No insurer is offering ‘complete’ cover
The investigation launched by Which? looked at the cover offered by 73 providers, to determine whether they offered ‘basic’, ‘low’, ‘superior’ or ‘complete’ cover.
- While all 73 providers were found to cover emergency medical claims and costs for emergency medical repatriation should the policyholder become ill with Covid-19 while on holiday, 17 of these offered nothing beyond this, and were therefore classed by Which? as having a ‘basic’ cover rating.
- Forty-three were given a ‘low’ cover rating, as they additionally offered cancellation cover for if the policyholder tested positive and had to cancel ahead of travel.
- Thirteen also provided cover for cancellation cover due to self-isolation, in addition to standard cancellation and medical cover, and therefore earned Which?’s ‘superior’ rating.
- But not one single insurer investigated by Which? was given a ‘complete’ cover for Covid rating, as they were not found to provide cover for customers to claim in the event of cancellation caused by Foreign and Commonwealth Office (FCDO) advice changes, as well as government lockdowns.
Rebuilding confidence with sufficient Covid coverage
“Coronavirus has had a seismic impact on the travel insurance market and our research shows that consumers are facing the double whammy of significantly reduced cover and increased prices,” commented Jenny Ross, Which?
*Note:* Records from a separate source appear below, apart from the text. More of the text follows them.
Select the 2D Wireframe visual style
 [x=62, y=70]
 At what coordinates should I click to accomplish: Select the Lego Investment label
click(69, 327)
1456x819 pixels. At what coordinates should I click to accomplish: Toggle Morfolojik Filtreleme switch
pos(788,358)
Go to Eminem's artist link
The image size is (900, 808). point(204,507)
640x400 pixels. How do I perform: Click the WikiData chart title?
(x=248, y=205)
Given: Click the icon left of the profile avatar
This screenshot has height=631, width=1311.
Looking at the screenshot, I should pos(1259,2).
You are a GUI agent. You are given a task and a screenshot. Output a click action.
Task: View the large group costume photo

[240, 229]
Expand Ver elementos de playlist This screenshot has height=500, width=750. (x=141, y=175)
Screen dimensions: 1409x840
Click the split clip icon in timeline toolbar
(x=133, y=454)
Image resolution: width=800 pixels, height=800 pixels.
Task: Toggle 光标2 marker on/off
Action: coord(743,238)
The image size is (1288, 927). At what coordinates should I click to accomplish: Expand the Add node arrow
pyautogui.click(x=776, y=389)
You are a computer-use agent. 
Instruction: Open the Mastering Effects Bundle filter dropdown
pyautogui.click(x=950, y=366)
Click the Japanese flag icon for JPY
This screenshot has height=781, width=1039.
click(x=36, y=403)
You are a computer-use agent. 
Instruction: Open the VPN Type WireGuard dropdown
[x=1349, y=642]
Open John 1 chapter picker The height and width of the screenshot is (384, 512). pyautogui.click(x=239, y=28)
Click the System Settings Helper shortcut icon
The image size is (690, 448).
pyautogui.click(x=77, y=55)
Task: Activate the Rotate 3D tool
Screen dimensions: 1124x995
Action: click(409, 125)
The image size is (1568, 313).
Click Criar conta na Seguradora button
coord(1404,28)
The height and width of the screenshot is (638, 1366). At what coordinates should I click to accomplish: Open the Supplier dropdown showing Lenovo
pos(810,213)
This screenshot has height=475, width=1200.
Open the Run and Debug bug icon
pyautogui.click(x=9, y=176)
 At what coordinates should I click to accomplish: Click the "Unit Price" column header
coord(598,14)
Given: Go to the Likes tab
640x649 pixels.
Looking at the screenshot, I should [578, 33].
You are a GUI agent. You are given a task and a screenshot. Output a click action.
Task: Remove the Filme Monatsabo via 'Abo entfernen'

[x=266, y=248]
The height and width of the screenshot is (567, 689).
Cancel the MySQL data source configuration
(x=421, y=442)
Money Editor. “While it’s still unclear how soon holidaymakers will return to the types of trips that took place before the pandemic, it’s vital that when they do, comprehensive cover is available at a decent price if things go wrong.
“If not, the travel industry will not be able to rebuild confidence that it lost at the start of the pandemic. The FCA should act now rather than later to ensure that consumers will be protected on future trips, and that insurers are treating customers fairly.”
With news that UK travellers are planning to travel internationally in 2021, Which? is right. UK travel insurers need to enhance their offerings.